ChatGPT and Health Advice: The Future of AI Generated Health Content
Co-Author: Shivani Mishra
ChatGPT has become one of the most talked about and rapidly growing advancements in technology. An app that gained 1 million users in under a week can generate content that is almost indistinguishable from text produced by humans. This innovation has opened a range of possibilities in the medical field including producing quick AI generated health articles. While many believe that ChatGPT is poised to revolutionise the way content is produced in the health sector in the near future, companies are already putting this technology to use.
Earlier this month, publishers of widely read magazines like Sports Illustrated and Men’s Journal announced that they would start publishing AI generated articles and assured their readers that this practice would not reduce the quality of their writing. While several popular tech outlets like CNET have already begun generating AI based articles, using AI to provide readers about consequential topics of health and medicine could turn out to be rather perilous.
The space of health content is already filled with conflicting information.Clinicians, medical experts and public health researchers have long been concerned about the effects of irresponsible heath messaging in the broader public information environment. We have written two separate articles on this blog, problematizing irresponsible and click-bait style health messaging. Wouldn’t a further lack of monitoring and regulation in AI generated health content make matters worse? Take for example the very first article written by a bot in Men’s Journal titled ‘’What All Men Should Know About Low Testosterone’’. It’s interesting to note that the byline of the article credits some ambiguous ‘’Men’s Fitness Editors’’ and not ChatGPT. The article is filled with medical claims, nutrition and lifestyle advice and even goes on to suggest a specific medical treatment in the form of testosterone replacement therapy!
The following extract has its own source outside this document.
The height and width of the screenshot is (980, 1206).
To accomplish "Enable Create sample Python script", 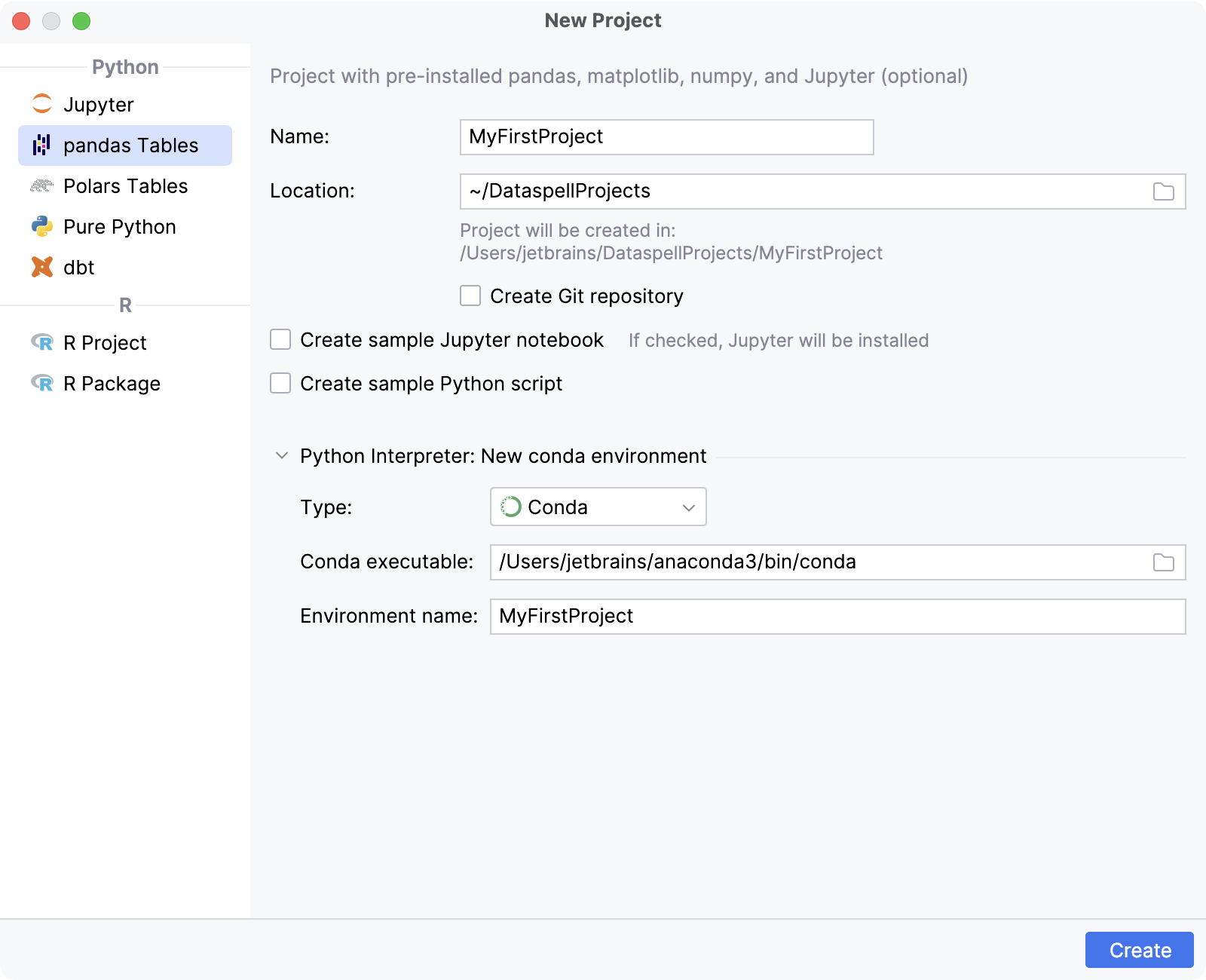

There seems to be no consideration for the fact that the target audience for an article like this are genuinely concerned lay people looking for guidance on a serious health issue.
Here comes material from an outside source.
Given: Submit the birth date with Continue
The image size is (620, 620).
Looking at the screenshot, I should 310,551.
What makes matters worse is the almost indistinguishable authority and supposed expertise with which these articles are authored. On the face of it, the article reads fairly academic due to all the well positioned citations, however on a closer look, several errors begin to surface. Bradley Anawalt, the chief of medicine at the University of Washington Medical Center who has held several leadership positions at the university’s Endocrine Society, reviewed the article and expressed grave concerns about the persistent factual mistakes and mischaracterizations of medical science that mislead lay readers with a profoundly warped understanding of serious health issues. Unsurprisingly the article lacks critical nuances - an already persistent issue in the field of journalistic health reporting.
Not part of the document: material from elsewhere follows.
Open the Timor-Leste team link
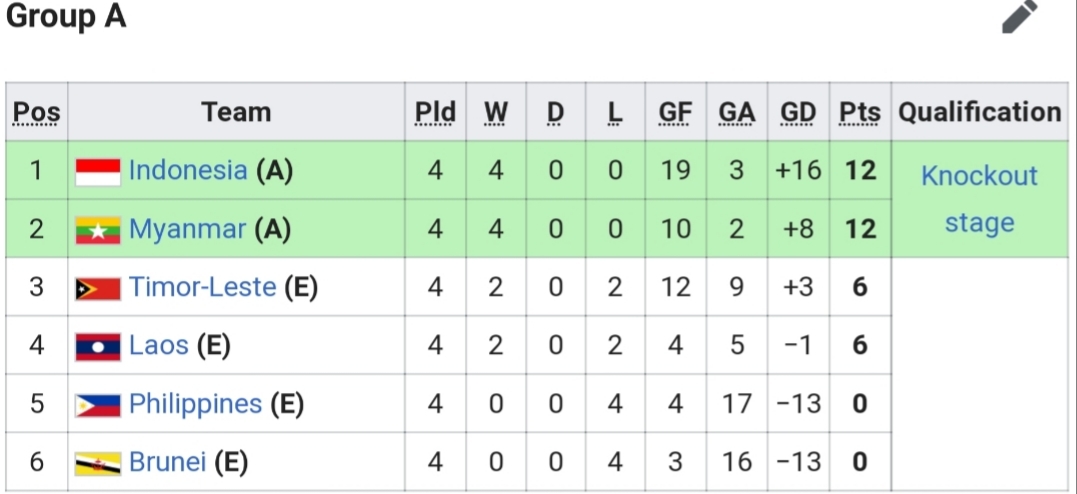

"There is just enough proximity to the scientific evidence and literature to have the ring of truth," Anawalt said, "but there are many false and misleading notes." Examples of such inaccuracies include describing testosterone replacement therapy as using ‘synthetic hormones’ and stating poor nutrition as one of the most common causes of low testosterone.
This kind of unreliability is baked into how ChatGPT and its competitor LLMs are built. They work by learning statistical patterns of language in enormous databases of online text — including any untruths, biases or outmoded knowledge. When LLMs are then given prompts, they simply spit out, word by word, any way to continue the conversation that seems stylistically plausible. This results in easily produced errors and misleading information all of which is baked into ‘’content’’ that is produced for ‘’free’’. The other notable issue is that LLMs cannot show the origins of their information - so citations produced in their work are nearly fictitious.“The tool cannot be trusted to get facts right or produce reliable references,” noted a January editorial on ChatGPT in the journal Nature Machine Intelligence.
With these caveats, it is now more important than ever to consume health content with extra caution. There is no doubt that publishers will continue to harness the power of AI in producing all forms of content, including health content, however, the onus now lies on the readers to really filter out the content that they consume and simply disregard any health advice that comes up floating on your newsfeed or internet search!